(Item-finding records)

-------

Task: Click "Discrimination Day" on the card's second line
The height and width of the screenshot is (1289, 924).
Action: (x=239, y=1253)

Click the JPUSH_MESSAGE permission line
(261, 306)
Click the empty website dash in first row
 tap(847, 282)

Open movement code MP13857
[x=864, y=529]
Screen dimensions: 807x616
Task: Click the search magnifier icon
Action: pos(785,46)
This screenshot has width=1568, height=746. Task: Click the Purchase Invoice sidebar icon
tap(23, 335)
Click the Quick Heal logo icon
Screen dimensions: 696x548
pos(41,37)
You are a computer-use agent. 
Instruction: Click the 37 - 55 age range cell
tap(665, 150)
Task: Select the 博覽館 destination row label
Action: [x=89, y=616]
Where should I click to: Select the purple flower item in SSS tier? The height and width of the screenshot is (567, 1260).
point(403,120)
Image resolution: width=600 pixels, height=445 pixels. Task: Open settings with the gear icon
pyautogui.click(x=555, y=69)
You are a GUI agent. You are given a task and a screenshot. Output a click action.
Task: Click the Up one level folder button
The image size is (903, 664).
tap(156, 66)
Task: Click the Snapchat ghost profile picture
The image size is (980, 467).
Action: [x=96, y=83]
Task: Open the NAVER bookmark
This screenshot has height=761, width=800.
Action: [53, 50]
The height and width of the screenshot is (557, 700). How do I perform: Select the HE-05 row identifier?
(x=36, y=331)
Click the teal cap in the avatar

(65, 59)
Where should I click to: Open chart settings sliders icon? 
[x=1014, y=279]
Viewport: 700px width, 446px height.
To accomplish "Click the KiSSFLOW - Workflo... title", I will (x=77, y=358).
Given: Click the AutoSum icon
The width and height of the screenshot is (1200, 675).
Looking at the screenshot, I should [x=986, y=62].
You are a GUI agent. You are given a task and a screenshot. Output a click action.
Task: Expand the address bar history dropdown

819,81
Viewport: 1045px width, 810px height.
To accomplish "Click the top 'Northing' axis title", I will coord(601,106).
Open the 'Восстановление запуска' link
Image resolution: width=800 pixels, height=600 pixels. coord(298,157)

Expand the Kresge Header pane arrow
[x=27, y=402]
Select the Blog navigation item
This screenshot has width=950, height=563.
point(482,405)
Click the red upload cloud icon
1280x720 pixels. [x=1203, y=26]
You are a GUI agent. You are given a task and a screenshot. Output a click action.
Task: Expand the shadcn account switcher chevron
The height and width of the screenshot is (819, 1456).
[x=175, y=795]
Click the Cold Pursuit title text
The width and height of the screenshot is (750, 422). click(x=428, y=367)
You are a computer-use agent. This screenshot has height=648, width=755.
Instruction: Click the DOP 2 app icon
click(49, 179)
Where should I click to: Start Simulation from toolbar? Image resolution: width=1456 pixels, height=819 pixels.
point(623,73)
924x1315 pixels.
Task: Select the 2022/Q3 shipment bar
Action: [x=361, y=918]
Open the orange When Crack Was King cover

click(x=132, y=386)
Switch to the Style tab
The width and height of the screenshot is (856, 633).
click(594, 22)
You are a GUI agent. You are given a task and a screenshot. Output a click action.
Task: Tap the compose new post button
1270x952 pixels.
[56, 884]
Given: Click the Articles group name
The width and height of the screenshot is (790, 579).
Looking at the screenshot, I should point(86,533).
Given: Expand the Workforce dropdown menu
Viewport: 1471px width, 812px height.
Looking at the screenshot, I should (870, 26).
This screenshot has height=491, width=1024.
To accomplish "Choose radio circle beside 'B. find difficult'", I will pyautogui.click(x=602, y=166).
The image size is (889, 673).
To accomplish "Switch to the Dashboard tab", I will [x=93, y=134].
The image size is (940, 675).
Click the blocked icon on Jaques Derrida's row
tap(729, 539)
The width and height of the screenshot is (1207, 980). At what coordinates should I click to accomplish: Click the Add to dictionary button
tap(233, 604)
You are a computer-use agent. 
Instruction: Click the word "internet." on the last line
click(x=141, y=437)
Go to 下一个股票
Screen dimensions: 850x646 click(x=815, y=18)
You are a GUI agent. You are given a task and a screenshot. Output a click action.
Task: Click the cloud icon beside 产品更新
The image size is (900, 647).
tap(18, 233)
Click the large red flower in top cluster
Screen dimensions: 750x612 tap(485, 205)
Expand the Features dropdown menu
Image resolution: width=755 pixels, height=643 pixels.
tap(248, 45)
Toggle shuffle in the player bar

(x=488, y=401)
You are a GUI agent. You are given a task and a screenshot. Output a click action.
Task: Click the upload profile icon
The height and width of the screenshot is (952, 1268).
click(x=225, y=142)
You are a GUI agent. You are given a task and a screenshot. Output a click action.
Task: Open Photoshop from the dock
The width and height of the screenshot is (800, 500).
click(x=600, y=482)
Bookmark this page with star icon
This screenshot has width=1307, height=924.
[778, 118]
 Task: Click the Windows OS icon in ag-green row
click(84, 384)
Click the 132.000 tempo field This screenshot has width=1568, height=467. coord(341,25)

-------

| WHAT YOU HAVE TO DO |
Could you rewrite all the records above, swapping every "GUI agent" for "interface agent" and leaving everything else unchanged?

| EXERCISE SOLUTION |
Task: Click "Discrimination Day" on the card's second line
The height and width of the screenshot is (1289, 924).
Action: (x=239, y=1253)

Click the JPUSH_MESSAGE permission line
(261, 306)
Click the empty website dash in first row
 tap(847, 282)

Open movement code MP13857
[x=864, y=529]
Screen dimensions: 807x616
Task: Click the search magnifier icon
Action: pos(785,46)
This screenshot has width=1568, height=746. Task: Click the Purchase Invoice sidebar icon
tap(23, 335)
Click the Quick Heal logo icon
Screen dimensions: 696x548
pos(41,37)
You are a computer-use agent. 
Instruction: Click the 37 - 55 age range cell
tap(665, 150)
Task: Select the 博覽館 destination row label
Action: [x=89, y=616]
Where should I click to: Select the purple flower item in SSS tier? The height and width of the screenshot is (567, 1260).
point(403,120)
Image resolution: width=600 pixels, height=445 pixels. Task: Open settings with the gear icon
pyautogui.click(x=555, y=69)
You are a interface agent. You are given a task and a screenshot. Output a click action.
Task: Click the Up one level folder button
The image size is (903, 664).
tap(156, 66)
Task: Click the Snapchat ghost profile picture
The image size is (980, 467).
Action: [x=96, y=83]
Task: Open the NAVER bookmark
This screenshot has height=761, width=800.
Action: [53, 50]
The height and width of the screenshot is (557, 700). How do I perform: Select the HE-05 row identifier?
(x=36, y=331)
Click the teal cap in the avatar

(65, 59)
Where should I click to: Open chart settings sliders icon? 
[x=1014, y=279]
Viewport: 700px width, 446px height.
To accomplish "Click the KiSSFLOW - Workflo... title", I will (x=77, y=358).
Given: Click the AutoSum icon
The width and height of the screenshot is (1200, 675).
Looking at the screenshot, I should [x=986, y=62].
You are a interface agent. You are given a task and a screenshot. Output a click action.
Task: Expand the address bar history dropdown

819,81
Viewport: 1045px width, 810px height.
To accomplish "Click the top 'Northing' axis title", I will coord(601,106).
Open the 'Восстановление запуска' link
Image resolution: width=800 pixels, height=600 pixels. coord(298,157)

Expand the Kresge Header pane arrow
[x=27, y=402]
Select the Blog navigation item
This screenshot has width=950, height=563.
point(482,405)
Click the red upload cloud icon
1280x720 pixels. [x=1203, y=26]
You are a interface agent. You are given a task and a screenshot. Output a click action.
Task: Expand the shadcn account switcher chevron
The height and width of the screenshot is (819, 1456).
[x=175, y=795]
Click the Cold Pursuit title text
The width and height of the screenshot is (750, 422). click(x=428, y=367)
You are a computer-use agent. This screenshot has height=648, width=755.
Instruction: Click the DOP 2 app icon
click(49, 179)
Where should I click to: Start Simulation from toolbar? Image resolution: width=1456 pixels, height=819 pixels.
point(623,73)
924x1315 pixels.
Task: Select the 2022/Q3 shipment bar
Action: [x=361, y=918]
Open the orange When Crack Was King cover

click(x=132, y=386)
Switch to the Style tab
The width and height of the screenshot is (856, 633).
click(594, 22)
You are a interface agent. You are given a task and a screenshot. Output a click action.
Task: Tap the compose new post button
1270x952 pixels.
[56, 884]
Given: Click the Articles group name
The width and height of the screenshot is (790, 579).
Looking at the screenshot, I should point(86,533).
Given: Expand the Workforce dropdown menu
Viewport: 1471px width, 812px height.
Looking at the screenshot, I should (870, 26).
This screenshot has height=491, width=1024.
To accomplish "Choose radio circle beside 'B. find difficult'", I will pyautogui.click(x=602, y=166).
The image size is (889, 673).
To accomplish "Switch to the Dashboard tab", I will [x=93, y=134].
The image size is (940, 675).
Click the blocked icon on Jaques Derrida's row
tap(729, 539)
The width and height of the screenshot is (1207, 980). At what coordinates should I click to accomplish: Click the Add to dictionary button
tap(233, 604)
You are a computer-use agent. 
Instruction: Click the word "internet." on the last line
click(x=141, y=437)
Go to 下一个股票
Screen dimensions: 850x646 click(x=815, y=18)
You are a interface agent. You are given a task and a screenshot. Output a click action.
Task: Click the cloud icon beside 产品更新
The image size is (900, 647).
tap(18, 233)
Click the large red flower in top cluster
Screen dimensions: 750x612 tap(485, 205)
Expand the Features dropdown menu
Image resolution: width=755 pixels, height=643 pixels.
tap(248, 45)
Toggle shuffle in the player bar

(x=488, y=401)
You are a interface agent. You are given a task and a screenshot. Output a click action.
Task: Click the upload profile icon
The height and width of the screenshot is (952, 1268).
click(x=225, y=142)
You are a interface agent. You are given a task and a screenshot. Output a click action.
Task: Open Photoshop from the dock
The width and height of the screenshot is (800, 500).
click(x=600, y=482)
Bookmark this page with star icon
This screenshot has width=1307, height=924.
[778, 118]
 Task: Click the Windows OS icon in ag-green row
click(84, 384)
Click the 132.000 tempo field This screenshot has width=1568, height=467. coord(341,25)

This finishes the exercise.